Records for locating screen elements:
>> START
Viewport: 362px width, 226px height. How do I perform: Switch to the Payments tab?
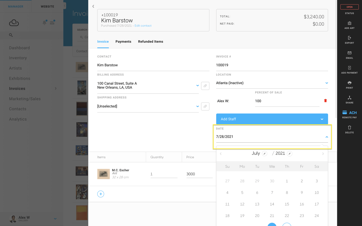pyautogui.click(x=123, y=42)
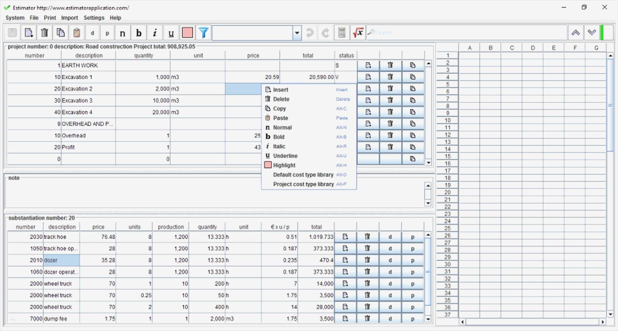
Task: Open the Settings menu
Action: coord(94,17)
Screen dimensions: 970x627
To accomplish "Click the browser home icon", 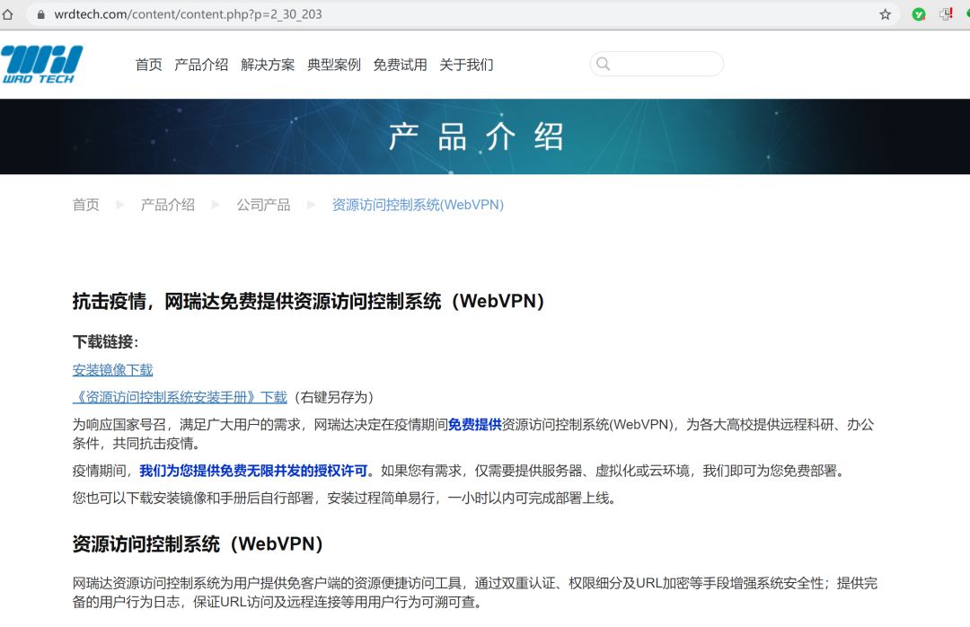I will (x=8, y=14).
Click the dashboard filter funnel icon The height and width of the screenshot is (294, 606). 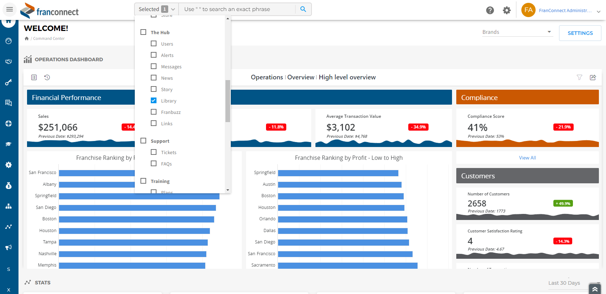point(579,77)
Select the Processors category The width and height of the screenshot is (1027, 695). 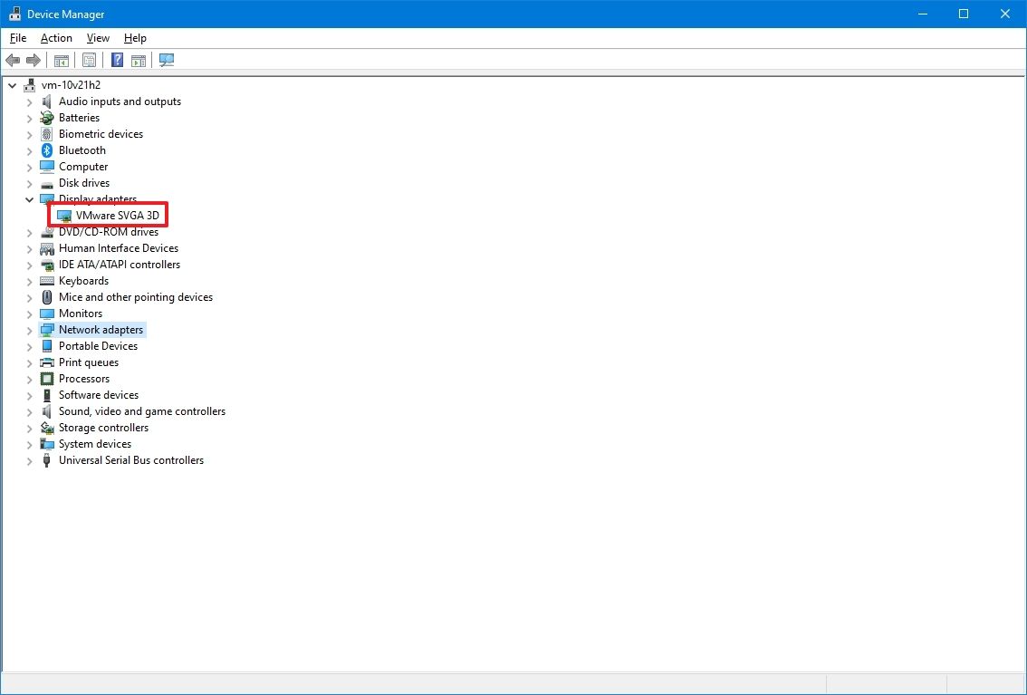(x=83, y=379)
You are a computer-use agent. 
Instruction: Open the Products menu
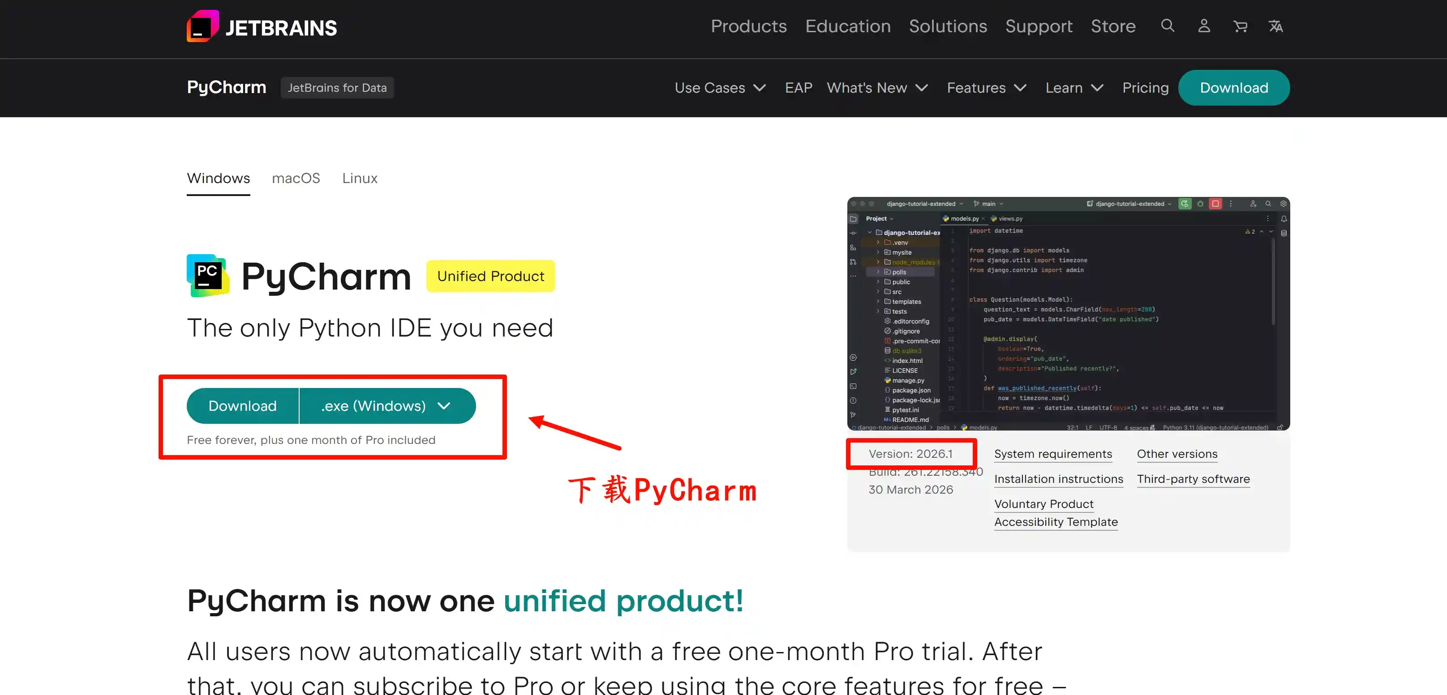pyautogui.click(x=748, y=26)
>> END
__Given request__
Find each line in the data above that contains the string "Open" with matching case, and copy those lines out in full.

__Exercise answer__
Task: Open the Settings menu
Instruction: Open the Products menu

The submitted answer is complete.